Flags flew at half-mast outside the Kronospan factory on Thursday Keystone

At least four people were killed and six injured in Wednesday's shooting incident at a timber processing plant in the village of Menznau outside Lucerne, police have confirmed.

The gunman, a 42-year-old Swiss who had been with the Kronospan company for more than 15 years, is among the dead. He used a pistol and reportedly shot himself.

The suspect fired a Sphinx AT 380, which is not an army-issue gun, Lucerne police said on Thursday. It is still unclear how he came into the possession of the pistol and whether he legally owned the weapon.

Police announced they detained its alleged previous owner for questioning. 

The suspect had a criminal record and was sentenced for robbery in 1998, according to the justice authorities. He was from an immigrant background and the father of three children.

Shooting spree

The shooting occurred shortly after 9am on Wednesday, according to the police. The gunman had apparently picked out the victims, all of whom were Swiss.

A spokesman for the investigating authorities said the shooting took place over two to three minutes, with the dead and injured found on the factory floor, in a corridor and the site canteen.

The Kronospan factory employs about 450 people. Menznau is located about 25 kilometres from Lucerne in central Switzerland.

Kronospan chief executive Mauro Capozzo said the suspected assailant, who was still with the company at the time of the shooting, was “a quiet man, no other incidents involving him are known”. He added that the company hadn’t laid anyone off recently.

Justice Minister Simonetta Sommaruga said the incident showed how much suffering can be caused with weapons, but also that the legislation has to be continuously improved. There are still hundreds of thousands of unregistered weapons in Switzerland, she added.

Gun crimes

Gun ownership is widespread in Switzerland, the result of liberal regulation – a 2011 initiative to tighten controls failed – and a long-standing tradition for men to keep their military rifles at home after completing compulsory military service.

An estimated 2.3 million firearms are owned by the country’s eight million people.

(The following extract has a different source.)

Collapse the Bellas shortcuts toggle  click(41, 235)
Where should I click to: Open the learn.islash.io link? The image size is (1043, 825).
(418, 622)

There have been several high-profile incidents over the years, including the killing of 14 people at a parliamentary session in canton Zug, in 2001.

Last month, a 33-year-old man killed three women and wounded two men in a southern Swiss village.

If reports of gun violence are relatively few and far between in the Swiss media, it is because most cases are suicides, a subject the press traditionally avoids.

Between 1996 and 2005, 3,410 suicides (24-28 per cent of all those in Switzerland) were committed using firearms. That percentage trails only the United States, where 57 per cent of suicides involve a gun. Few European countries come anywhere near Switzerland.